Thursday, August 6, 2009

Budd Schulberg, 1914-2009.

When I was a graduate student in English Literature, I did a Master's thesis on the Watts Writers' Workshop, an organization that was dedicated to encouraging young ghetto dwellers to write. This was 1979, just 14 years after the bloody Watts riots.

I read about this guy, Budd Schulberg who was behind organizing this group. I was just 21 and had no idea who he was, so I headed down to Grand Central Terminal where they used to have phone books from all over the country and I searched until I found his number. (This was life before the internet.) I called Mr. Schulberg. He answered and he agreed to meet with me and answer questions I had for him about the Watts Writers Workshop. (This was life before the internet as well.)

We met at a small theatre, early, long before the show and talked beforehand and went out for dinner afterwards. He was also kind enough to introduce me to writers from the workshop with whom I could speak.

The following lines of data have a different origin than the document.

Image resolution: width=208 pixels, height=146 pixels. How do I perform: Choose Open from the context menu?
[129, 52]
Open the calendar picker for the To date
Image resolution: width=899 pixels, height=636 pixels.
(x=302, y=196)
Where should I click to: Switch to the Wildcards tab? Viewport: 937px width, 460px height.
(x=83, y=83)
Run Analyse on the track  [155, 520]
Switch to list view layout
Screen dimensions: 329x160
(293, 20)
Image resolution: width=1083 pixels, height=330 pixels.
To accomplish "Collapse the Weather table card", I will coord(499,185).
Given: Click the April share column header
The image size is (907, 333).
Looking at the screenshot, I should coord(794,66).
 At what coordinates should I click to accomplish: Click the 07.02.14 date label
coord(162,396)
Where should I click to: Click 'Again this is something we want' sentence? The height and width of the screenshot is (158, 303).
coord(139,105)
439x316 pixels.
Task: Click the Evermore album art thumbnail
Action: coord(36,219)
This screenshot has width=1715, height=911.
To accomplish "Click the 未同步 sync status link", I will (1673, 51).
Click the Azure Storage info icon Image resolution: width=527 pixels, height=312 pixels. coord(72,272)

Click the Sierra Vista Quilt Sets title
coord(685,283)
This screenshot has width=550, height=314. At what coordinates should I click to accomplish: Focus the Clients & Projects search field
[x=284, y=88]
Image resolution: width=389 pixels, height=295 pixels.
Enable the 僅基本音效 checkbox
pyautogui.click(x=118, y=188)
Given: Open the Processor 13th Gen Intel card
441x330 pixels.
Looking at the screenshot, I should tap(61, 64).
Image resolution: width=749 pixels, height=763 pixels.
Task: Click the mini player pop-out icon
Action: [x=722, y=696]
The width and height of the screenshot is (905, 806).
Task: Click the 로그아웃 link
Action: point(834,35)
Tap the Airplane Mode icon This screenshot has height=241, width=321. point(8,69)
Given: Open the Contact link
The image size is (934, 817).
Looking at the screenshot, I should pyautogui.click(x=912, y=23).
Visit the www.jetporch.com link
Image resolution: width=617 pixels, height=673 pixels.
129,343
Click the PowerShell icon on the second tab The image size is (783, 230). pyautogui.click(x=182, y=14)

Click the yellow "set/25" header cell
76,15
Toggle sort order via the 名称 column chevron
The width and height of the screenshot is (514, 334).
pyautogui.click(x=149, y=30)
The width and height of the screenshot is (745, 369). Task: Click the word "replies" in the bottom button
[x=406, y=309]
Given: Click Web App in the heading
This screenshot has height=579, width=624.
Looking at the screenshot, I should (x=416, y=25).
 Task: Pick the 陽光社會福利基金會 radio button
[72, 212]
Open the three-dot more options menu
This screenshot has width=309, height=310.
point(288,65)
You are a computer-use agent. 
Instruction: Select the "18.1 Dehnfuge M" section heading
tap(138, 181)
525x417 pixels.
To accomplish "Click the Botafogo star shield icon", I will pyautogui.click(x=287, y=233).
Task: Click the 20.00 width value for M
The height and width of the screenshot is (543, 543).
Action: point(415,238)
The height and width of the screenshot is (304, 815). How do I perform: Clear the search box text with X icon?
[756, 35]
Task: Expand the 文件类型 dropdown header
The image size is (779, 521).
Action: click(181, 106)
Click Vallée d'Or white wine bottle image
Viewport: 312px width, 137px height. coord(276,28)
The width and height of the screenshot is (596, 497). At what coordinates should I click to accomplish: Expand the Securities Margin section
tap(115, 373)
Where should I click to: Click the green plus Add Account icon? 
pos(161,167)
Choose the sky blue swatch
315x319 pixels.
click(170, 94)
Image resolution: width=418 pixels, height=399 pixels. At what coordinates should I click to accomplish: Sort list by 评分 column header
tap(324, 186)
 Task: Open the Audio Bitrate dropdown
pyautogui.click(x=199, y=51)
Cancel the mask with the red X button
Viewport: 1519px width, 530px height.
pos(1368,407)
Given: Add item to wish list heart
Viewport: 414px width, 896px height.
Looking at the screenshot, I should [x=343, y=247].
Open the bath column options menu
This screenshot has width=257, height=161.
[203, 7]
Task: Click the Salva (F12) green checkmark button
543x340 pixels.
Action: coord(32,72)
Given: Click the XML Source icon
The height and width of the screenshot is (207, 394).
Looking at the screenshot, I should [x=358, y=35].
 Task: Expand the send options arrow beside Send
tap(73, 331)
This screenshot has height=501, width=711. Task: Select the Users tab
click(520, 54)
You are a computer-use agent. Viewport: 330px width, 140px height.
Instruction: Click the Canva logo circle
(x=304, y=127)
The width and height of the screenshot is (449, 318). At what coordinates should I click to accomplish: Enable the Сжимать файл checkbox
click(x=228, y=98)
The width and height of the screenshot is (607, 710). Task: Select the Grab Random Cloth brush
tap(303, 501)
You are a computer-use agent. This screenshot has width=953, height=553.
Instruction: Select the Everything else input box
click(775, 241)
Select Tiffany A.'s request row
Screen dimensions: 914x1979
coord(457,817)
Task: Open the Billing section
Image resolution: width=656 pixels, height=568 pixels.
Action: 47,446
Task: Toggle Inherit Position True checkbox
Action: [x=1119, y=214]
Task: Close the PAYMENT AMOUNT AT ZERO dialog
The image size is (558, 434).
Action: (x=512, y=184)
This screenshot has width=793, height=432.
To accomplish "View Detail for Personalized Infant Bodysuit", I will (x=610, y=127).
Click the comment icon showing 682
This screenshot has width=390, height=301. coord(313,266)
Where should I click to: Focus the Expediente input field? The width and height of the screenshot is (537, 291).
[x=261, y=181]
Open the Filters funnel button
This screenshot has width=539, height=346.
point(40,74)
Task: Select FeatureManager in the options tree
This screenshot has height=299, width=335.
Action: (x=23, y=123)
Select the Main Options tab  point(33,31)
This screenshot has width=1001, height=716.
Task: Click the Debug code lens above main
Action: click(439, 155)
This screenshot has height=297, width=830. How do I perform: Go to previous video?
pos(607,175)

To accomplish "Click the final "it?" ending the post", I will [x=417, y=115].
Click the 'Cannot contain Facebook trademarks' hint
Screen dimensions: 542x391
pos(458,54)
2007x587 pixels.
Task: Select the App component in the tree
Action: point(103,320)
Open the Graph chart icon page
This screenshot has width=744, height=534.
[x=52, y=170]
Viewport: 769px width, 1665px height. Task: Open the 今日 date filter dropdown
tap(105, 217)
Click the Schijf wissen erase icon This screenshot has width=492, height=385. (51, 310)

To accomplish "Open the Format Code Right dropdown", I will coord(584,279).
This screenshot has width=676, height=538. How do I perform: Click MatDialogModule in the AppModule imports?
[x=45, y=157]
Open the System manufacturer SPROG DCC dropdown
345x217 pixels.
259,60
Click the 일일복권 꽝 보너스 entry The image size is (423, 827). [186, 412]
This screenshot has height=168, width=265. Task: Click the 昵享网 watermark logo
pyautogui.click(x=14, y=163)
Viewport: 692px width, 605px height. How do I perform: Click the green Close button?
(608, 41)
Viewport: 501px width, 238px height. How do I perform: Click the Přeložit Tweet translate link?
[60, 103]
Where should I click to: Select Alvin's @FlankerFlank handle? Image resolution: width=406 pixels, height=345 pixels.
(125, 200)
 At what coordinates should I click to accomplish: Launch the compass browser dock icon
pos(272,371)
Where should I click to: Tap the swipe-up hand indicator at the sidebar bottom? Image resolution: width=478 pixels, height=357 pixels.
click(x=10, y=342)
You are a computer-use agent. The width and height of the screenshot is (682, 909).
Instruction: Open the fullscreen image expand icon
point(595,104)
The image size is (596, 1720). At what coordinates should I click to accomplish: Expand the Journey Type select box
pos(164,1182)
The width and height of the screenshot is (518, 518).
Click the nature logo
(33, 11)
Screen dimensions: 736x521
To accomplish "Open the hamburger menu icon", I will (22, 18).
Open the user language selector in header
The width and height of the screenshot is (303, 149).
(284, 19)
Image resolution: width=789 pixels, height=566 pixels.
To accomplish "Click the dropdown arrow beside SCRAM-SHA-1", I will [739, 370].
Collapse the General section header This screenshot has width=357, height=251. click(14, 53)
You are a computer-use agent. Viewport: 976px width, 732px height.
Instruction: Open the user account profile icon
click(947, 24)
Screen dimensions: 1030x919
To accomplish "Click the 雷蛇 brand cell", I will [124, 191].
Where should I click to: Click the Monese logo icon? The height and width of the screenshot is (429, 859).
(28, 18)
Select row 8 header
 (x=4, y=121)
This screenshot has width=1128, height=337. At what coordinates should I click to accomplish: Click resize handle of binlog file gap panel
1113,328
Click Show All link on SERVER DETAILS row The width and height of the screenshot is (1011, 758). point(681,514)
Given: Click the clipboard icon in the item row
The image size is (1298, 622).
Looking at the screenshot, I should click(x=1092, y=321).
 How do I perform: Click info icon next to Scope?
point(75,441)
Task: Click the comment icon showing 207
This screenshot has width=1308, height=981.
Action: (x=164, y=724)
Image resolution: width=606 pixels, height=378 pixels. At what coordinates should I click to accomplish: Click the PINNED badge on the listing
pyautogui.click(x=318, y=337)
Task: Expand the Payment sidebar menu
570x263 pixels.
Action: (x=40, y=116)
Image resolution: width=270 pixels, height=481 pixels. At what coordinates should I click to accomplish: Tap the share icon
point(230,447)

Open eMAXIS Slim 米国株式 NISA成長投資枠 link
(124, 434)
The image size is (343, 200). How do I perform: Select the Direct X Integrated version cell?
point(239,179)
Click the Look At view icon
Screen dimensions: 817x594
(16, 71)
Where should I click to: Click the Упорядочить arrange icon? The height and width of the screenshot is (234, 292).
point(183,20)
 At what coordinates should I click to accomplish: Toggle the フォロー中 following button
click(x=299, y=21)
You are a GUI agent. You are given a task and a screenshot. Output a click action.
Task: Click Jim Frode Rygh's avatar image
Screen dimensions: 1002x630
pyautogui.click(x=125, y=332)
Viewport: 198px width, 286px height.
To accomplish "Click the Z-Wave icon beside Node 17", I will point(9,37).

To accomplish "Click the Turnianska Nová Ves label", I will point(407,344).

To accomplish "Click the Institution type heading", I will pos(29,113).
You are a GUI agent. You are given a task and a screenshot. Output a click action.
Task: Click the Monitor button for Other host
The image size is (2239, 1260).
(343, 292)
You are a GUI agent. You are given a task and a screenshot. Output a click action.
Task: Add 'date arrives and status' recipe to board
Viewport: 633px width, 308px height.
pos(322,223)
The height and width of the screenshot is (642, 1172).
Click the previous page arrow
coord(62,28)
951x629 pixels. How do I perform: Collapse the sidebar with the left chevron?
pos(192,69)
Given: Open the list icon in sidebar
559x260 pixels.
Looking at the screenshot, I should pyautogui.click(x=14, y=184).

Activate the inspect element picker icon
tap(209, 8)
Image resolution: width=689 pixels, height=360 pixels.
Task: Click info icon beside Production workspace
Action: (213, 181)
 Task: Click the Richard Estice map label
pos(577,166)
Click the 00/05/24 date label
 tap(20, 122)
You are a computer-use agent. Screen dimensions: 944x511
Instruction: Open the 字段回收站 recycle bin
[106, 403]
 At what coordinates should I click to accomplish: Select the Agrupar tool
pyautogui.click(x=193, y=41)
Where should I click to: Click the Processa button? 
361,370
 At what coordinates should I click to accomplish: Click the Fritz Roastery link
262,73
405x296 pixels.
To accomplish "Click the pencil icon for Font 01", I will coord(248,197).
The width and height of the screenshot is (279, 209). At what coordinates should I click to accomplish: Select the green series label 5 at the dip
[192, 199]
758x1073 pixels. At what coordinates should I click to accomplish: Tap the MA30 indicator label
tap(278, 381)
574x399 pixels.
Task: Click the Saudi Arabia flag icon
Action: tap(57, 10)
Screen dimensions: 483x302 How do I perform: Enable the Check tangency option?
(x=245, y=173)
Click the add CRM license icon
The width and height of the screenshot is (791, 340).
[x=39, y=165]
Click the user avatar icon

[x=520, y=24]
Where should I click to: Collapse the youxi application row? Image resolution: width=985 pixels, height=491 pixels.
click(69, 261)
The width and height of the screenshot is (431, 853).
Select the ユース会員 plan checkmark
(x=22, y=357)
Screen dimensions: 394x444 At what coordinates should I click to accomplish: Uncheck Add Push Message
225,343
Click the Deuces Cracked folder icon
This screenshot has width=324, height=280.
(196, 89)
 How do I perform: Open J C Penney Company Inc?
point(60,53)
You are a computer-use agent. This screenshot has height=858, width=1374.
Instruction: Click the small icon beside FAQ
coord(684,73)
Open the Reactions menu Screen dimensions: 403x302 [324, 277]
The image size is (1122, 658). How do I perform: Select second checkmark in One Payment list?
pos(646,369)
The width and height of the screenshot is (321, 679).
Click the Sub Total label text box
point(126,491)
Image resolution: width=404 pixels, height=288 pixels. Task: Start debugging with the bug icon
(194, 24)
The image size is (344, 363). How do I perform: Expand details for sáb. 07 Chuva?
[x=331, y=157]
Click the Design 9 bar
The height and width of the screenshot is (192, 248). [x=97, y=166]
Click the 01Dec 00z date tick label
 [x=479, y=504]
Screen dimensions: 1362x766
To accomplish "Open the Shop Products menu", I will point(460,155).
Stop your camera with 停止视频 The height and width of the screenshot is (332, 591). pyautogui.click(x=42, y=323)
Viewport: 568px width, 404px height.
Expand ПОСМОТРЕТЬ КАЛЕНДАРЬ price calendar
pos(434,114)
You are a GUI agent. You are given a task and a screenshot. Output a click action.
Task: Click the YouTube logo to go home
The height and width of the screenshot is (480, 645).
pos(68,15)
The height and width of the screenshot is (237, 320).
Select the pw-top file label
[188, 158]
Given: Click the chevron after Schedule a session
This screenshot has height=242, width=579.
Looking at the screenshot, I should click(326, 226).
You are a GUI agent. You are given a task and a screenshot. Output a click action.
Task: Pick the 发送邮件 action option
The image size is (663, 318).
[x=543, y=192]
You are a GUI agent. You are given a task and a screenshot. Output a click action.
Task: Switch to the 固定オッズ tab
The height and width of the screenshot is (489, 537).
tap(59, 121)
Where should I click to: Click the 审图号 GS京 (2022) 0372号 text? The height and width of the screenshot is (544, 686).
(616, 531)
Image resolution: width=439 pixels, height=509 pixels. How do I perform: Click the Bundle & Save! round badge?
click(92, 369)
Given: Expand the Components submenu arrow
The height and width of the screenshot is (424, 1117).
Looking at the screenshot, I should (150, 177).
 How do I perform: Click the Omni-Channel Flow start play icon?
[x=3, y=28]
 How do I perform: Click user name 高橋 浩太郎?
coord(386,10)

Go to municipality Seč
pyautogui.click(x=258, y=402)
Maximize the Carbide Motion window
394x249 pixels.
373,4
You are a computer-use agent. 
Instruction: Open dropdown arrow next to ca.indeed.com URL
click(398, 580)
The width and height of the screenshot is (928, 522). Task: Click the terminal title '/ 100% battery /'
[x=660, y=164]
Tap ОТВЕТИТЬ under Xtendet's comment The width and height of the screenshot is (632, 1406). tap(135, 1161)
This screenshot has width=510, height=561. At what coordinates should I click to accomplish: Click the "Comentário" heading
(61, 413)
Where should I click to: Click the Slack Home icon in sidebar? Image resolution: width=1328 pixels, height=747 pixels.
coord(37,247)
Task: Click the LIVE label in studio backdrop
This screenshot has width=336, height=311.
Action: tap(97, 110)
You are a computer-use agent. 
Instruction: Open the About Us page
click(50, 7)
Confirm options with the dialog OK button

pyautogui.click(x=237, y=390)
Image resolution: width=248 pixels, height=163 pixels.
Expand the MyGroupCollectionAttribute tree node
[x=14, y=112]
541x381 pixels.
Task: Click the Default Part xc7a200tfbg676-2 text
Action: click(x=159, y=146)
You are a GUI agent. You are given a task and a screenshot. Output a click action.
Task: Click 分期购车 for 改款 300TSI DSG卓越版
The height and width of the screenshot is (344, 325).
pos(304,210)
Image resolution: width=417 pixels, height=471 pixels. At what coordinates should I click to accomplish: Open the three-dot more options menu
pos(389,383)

I bring this up not just to name drop. But because Schulberg was a writer who believed in the power of writing. Here are the last two paragraphs of The New York Times Obituary of Schulberg:

“I’d like to be remembered as someone who used their ability as a novelist or as a dramatist to say the things he felt needed to be said about the society” while being “as entertaining as possible,” he said in the 2006 interview.

“Because if you don’t entertain," he said, “nobody’s listening.”

That's good writing advice no matter what you write.